The Implicit flow is the simplest and is typically used by JavaScript applications running in a browser. The access token under this flow is assumed to be used temporarily. By default, id_token is selected as the response type. If the token is also chosen, the response contains access_token along with id_token.

The following section provides more details about the Implicit code flow in the React sample app.

  1. Select Implicit from the drop-down list and select the Token checkbox to get it as the response.

  2. Click Build Authorize URL to get the URL as in the previous flow with the response types.

  3. Click Authorize to authorize the response to be returned with the access token.

  4. Click Proceed to get the claims information.

  5. Click Another Flow to log out this user and navigate to the home page of the sample app.

Hybrid flow

The Hybrid flow is the combination of the Authorization code flow and the Implicit flow.
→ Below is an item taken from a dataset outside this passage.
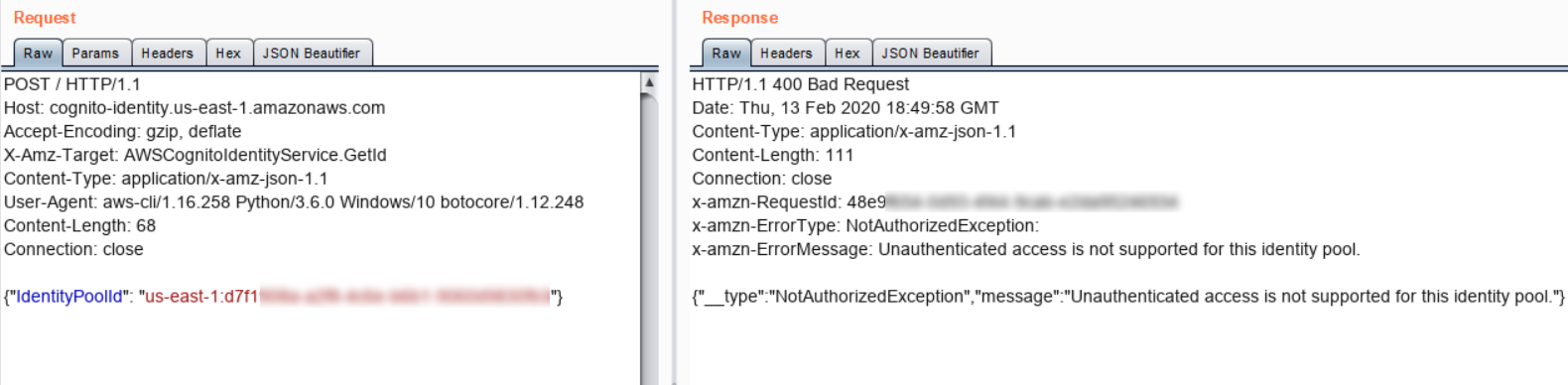The image size is (1568, 385).
Task: Click the request pane vertical scrollbar track
Action: [650, 238]
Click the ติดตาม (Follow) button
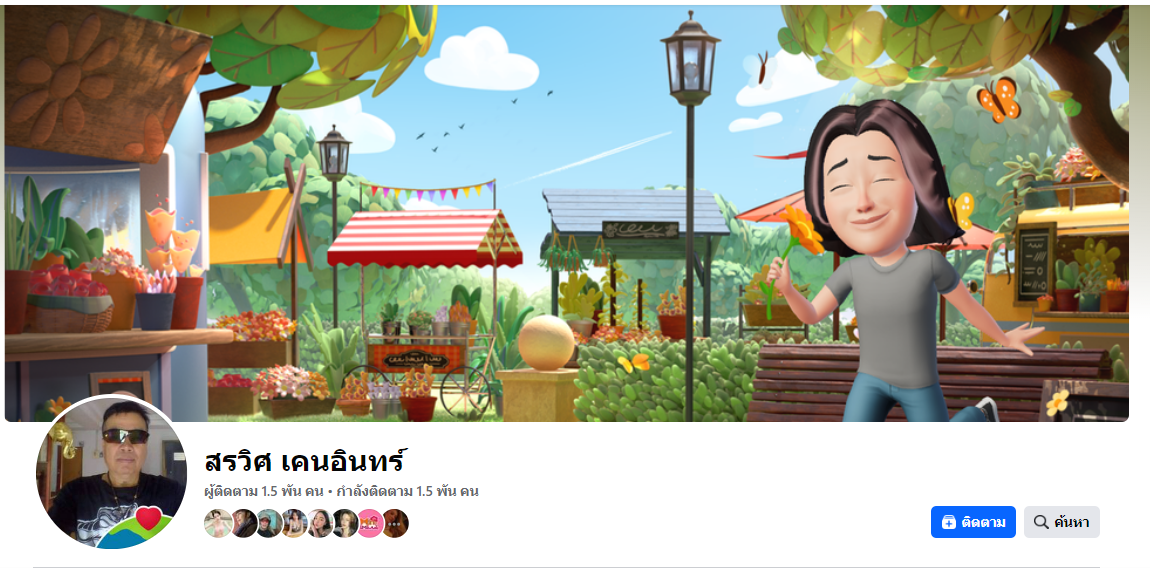Screen dimensions: 1150x571 coord(973,522)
The following section provides more details about the Hybrid code flow in the React sample app.

  1. Select Hybrid from the drop-down list, choose the response types for additional information in the response, and click Build Authorize URL.

  2. Click Authorize to view the Authorize response and the token endpoint preview.

  3. Click Proceed to get a similar response to the Authorization code flow with a token set and claims.

  4. Click Try Another Flow to log out this user and navigate to the home page of the sample app.


Introspect creates a request to validate the JWT or opaque token by calling the introspect endpoint.

Set the clientId and clientSecret parameters for authorization and pass token as a parameter.

Click lntrospect to get the Introspect response containing the active status as true or false.